With the arrival of COVID-19, the average number of calls has doubled, from 200-225 per month on average to 500 last August. They don’t do mask calls – those go to Jeffco Public Health – but they usually look into complaints about leash laws, tall grass and weeds, and unregistered or illegal home businesses.

Our first call was to Stevens Elementary, where staff had reported a skinny coyote with bad fur outside the building. No, wildlife doesn’t get ticketed for hanging around a school. It’s an animal welfare and safety issue, and falls to the team. “We’ll meet (school) staff, educate, and drop off a meatball,” was the plan, according to Trujillo.

We met Stevens’ Facility Manager Samuel Hernandez, who said the school was on “light lockdown,” with kids inside and away from a potentially dangerous animal. Hernandez showed us a cell-phone photo of the critter (it could’ve been a fox), and the CSOs checked out the foliage bordering the school yard to see if it was still there.

After a discussion, it was agreed the kids could safely play on the other side of the building from the critter sighting, and Webb would return with a “special meatball” – a dose of mange medication mixed with meat, provided by a veterinarian from nearby Planned Pethood.

A visit to a doggy daycare accused of not following animal welfare regs was next.

We approached the entrance, and Webb and Trujillo both commented on the weeds and tall grass. Webb knocked, and when the manager came to the door, introduced herself, explained she was investigating a complaint, and asked for permission to enter and look around – CSOs need permission or a search warrant (or “exigent circumstances”) to enter private property, like any other police officer.
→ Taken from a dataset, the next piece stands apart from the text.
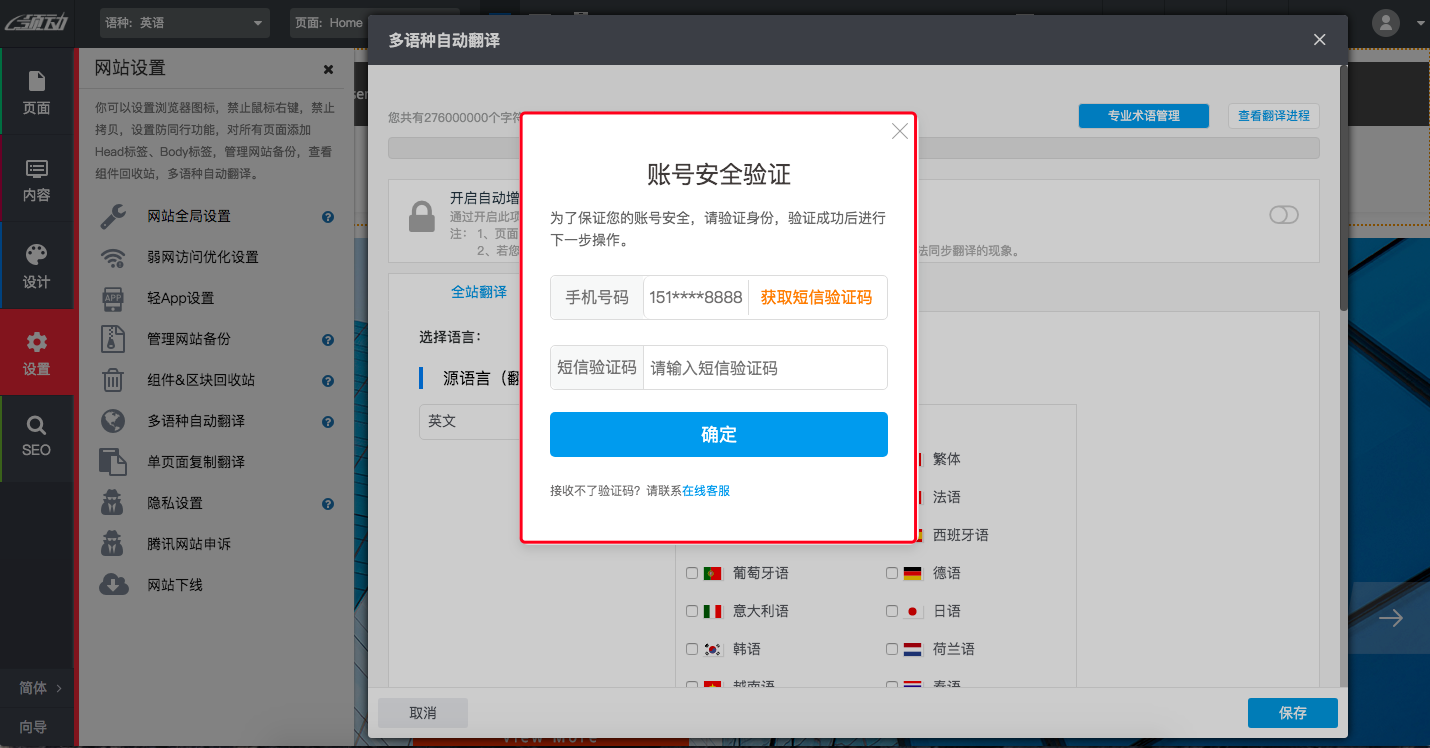
Task: Enable the 日语 translation checkbox
Action: click(891, 610)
The investigation was simple: check to see that animals had food, water and adequate space in their kennels, and that animal food and medications weren’t stored in the same refrigerator. Were there enough staff for the number of dogs? What’s allowed and what’s not is found in Colorado’s Pet Animal Care Facilities Act (PACFA). Aside from the weeds out front, Webb’s big concern was adequate ventilation; she discussed that with the manager, then left a business card for the owner – no ticket today.

The final call of the ride along was a property abatement matter: an owner who had ignored repeated written warnings to cut high grass and weeds. The backstory, according to Trujillo as we drove up to the simple, one-story brick home on a quiet residential street, was that the property owner died, and the holder of a reverse mortgage took possession, and wasn’t responding to written warnings.

In property abatement cases, the owner gets three written warnings, after which a city judge can issue an order allowing the city to clean up the property and charge the cost to the property, just like a tax bill. The three previous written warnings were still on the front door, where Webb posted them, so sending a request to the city judge just became part of her to-do list.

A neighbor, seeing the Community Service cars arrive, approached and talked to Webb. A smile and waving of hands indicated that he was happy that Webb was taking care of the eyesore. The morning’s ride was drama free.

I asked Trujillo if some calls were more unpleasant than others. “Any call can be an unpleasant call,” she explained, and it depends on the tone set by the officer. In the year after being hired, every CSO learns “verbal judo” – de-escalation skills – through a scenario-based Crisis Intervention Course. “It’s especially needed in animal cruelty cases,” Trujillo said, “because an animal is family,” and emotions can run high. Also, in the case of the kennel, a ticket can affect one’s livelihood.